KNN Classifier

In this example, let’s understand how effortlessly the Modin DataFrames can be used with tasks and workflows in a simple classification pipeline. Modin uses Ray or Dask as the compute engine. We will use Ray in this example.

To install Modin with Ray as the backend,

pip install modin[ray]

Note

To install Modin with Dask as the backend,

pip install modin[dask]

Let’s dive right in!

Let’s import the necessary dependencies.

from typing import List, NamedTuple

import flytekitplugins.modin  # noqa: F401
import modin.pandas
import ray
from flytekit import task, workflow
from sklearn.datasets import load_wine
from sklearn.metrics import accuracy_score
from sklearn.model_selection import train_test_split
from sklearn.neighbors import KNeighborsClassifier

ray.shutdown()  # close previous instance of ray (if any)
ray.init(num_cpus=2)  # open a new instance of ray


split_data = NamedTuple(
    "split_data",
    train_features=modin.pandas.DataFrame,
    test_features=modin.pandas.DataFrame,
    train_labels=modin.pandas.DataFrame,
    test_labels=modin.pandas.DataFrame,
)

We define a task that processes the wine dataset after loading it into the environment.

@task
def preprocess_data() -> split_data:
    wine = load_wine(as_frame=True)

    # convert features and target (numpy arrays) into Modin DataFrames
    wine_features = modin.pandas.DataFrame(data=wine.data, columns=wine.feature_names)
    wine_target = modin.pandas.DataFrame(data=wine.target, columns=["target"])

    # split the dataset
    X_train, X_test, y_train, y_test = train_test_split(wine_features, wine_target, test_size=0.33, random_state=101)

    return split_data(
        train_features=X_train,
        test_features=X_test,
        train_labels=y_train,
        test_labels=y_test,
    )

Next, we define a task that:

  1. trains a KNeighborsClassifier model,

  2. fits the model to the data, and

  3. predicts the output for the test dataset.

@task
def fit_and_predict(
    X_train: modin.pandas.DataFrame,
    X_test: modin.pandas.DataFrame,
    y_train: modin.pandas.DataFrame,
) -> List[int]:
    lr = KNeighborsClassifier()  # create a KNeighborsClassifier model
    lr.fit(X_train, y_train)  # fit the model to the data
    predicted_vals = lr.predict(X_test)  # predict values for test data
    return predicted_vals.tolist()

We compute accuracy of the model.

@task
def calc_accuracy(y_test: modin.pandas.DataFrame, predicted_vals_list: List[int]) -> float:
    return accuracy_score(y_test, predicted_vals_list)
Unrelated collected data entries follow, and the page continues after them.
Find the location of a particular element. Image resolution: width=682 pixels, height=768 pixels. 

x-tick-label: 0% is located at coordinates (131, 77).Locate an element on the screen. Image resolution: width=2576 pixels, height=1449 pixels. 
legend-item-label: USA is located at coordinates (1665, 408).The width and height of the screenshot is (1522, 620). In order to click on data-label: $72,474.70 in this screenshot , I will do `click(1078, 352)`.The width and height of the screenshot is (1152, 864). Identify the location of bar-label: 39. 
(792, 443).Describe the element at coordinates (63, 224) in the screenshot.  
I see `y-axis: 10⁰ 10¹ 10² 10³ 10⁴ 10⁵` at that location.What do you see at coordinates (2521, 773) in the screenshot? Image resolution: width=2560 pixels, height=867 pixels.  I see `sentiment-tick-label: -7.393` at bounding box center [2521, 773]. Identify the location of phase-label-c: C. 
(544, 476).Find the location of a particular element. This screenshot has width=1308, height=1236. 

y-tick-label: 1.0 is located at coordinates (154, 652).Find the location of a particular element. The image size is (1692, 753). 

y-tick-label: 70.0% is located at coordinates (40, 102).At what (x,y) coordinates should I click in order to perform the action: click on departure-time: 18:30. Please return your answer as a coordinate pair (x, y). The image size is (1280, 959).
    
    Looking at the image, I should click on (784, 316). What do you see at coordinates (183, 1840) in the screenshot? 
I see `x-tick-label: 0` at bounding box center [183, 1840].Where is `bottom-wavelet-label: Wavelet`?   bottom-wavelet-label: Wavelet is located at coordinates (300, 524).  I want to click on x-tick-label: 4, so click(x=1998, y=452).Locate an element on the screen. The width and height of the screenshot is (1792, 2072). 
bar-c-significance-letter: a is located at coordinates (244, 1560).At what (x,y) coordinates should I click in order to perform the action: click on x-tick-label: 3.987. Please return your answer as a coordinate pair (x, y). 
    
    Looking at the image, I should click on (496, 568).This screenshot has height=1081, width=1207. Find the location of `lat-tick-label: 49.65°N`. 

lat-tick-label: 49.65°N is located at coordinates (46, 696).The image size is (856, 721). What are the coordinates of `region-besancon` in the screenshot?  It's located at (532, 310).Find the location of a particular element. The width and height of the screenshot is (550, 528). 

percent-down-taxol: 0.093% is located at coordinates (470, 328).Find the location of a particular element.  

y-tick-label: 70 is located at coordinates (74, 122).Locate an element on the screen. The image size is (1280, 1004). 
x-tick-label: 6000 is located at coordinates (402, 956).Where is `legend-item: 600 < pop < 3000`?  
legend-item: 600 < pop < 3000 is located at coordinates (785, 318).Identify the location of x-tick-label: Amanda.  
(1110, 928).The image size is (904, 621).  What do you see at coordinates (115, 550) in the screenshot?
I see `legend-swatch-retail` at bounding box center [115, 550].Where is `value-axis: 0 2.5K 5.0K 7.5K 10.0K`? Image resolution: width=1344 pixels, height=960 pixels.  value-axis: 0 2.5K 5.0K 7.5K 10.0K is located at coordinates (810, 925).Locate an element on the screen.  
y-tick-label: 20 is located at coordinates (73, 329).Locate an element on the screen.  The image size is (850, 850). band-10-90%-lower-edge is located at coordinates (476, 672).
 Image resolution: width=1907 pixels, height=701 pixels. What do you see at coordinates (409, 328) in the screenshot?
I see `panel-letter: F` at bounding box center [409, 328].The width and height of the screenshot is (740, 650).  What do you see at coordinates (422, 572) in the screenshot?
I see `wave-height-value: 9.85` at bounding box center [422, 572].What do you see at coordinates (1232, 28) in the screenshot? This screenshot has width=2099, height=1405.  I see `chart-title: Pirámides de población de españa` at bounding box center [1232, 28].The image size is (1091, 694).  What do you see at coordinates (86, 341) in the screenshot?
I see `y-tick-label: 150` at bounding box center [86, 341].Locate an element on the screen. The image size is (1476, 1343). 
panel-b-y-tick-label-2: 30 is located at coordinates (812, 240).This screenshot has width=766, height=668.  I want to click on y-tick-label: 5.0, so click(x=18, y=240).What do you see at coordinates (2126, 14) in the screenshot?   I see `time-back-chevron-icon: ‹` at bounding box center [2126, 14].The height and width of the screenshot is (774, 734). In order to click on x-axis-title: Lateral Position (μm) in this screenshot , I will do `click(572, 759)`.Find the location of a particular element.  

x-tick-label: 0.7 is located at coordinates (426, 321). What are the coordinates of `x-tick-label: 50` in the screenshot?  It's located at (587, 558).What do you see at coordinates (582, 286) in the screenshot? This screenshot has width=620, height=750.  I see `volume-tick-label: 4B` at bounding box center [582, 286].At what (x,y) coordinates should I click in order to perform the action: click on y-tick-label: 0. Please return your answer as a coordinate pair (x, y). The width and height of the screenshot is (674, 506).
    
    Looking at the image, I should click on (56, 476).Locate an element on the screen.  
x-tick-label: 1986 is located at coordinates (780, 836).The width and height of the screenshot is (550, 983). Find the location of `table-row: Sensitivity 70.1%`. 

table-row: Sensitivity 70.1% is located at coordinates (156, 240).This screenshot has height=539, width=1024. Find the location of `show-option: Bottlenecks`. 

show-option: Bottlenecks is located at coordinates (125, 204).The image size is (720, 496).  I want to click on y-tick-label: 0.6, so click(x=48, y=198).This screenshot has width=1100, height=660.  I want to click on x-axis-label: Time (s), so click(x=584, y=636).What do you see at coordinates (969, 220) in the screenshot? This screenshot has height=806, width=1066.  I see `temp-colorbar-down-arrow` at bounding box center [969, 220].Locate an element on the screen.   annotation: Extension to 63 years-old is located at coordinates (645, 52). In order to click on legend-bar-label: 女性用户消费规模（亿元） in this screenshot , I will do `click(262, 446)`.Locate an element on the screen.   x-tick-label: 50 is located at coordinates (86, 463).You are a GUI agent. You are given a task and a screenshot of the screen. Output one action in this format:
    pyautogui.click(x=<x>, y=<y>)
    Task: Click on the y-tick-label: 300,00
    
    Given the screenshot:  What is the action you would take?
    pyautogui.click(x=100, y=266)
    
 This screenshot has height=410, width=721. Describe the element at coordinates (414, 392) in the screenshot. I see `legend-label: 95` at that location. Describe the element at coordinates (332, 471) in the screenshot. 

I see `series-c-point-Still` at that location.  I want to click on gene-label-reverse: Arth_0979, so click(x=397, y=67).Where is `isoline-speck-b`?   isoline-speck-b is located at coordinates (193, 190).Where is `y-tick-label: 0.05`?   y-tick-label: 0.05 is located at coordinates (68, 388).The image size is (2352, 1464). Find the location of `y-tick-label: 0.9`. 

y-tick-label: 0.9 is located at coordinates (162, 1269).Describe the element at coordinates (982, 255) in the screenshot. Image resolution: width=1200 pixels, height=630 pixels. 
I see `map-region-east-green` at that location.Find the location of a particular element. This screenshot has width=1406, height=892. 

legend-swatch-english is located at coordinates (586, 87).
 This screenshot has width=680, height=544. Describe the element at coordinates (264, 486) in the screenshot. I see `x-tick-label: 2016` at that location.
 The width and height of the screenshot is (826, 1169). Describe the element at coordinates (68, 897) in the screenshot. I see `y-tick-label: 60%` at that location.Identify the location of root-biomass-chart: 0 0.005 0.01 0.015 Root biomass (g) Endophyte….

Lastly, we define a workflow.

@workflow
def pipeline() -> float:
    split_data_vals = preprocess_data()
    predicted_vals_output = fit_and_predict(
        X_train=split_data_vals.train_features,
        X_test=split_data_vals.test_features,
        y_train=split_data_vals.train_labels,
    )
    return calc_accuracy(y_test=split_data_vals.test_labels, predicted_vals_list=predicted_vals_output)


if __name__ == "__main__":
    print(f"Accuracy of the model is {pipeline()}%")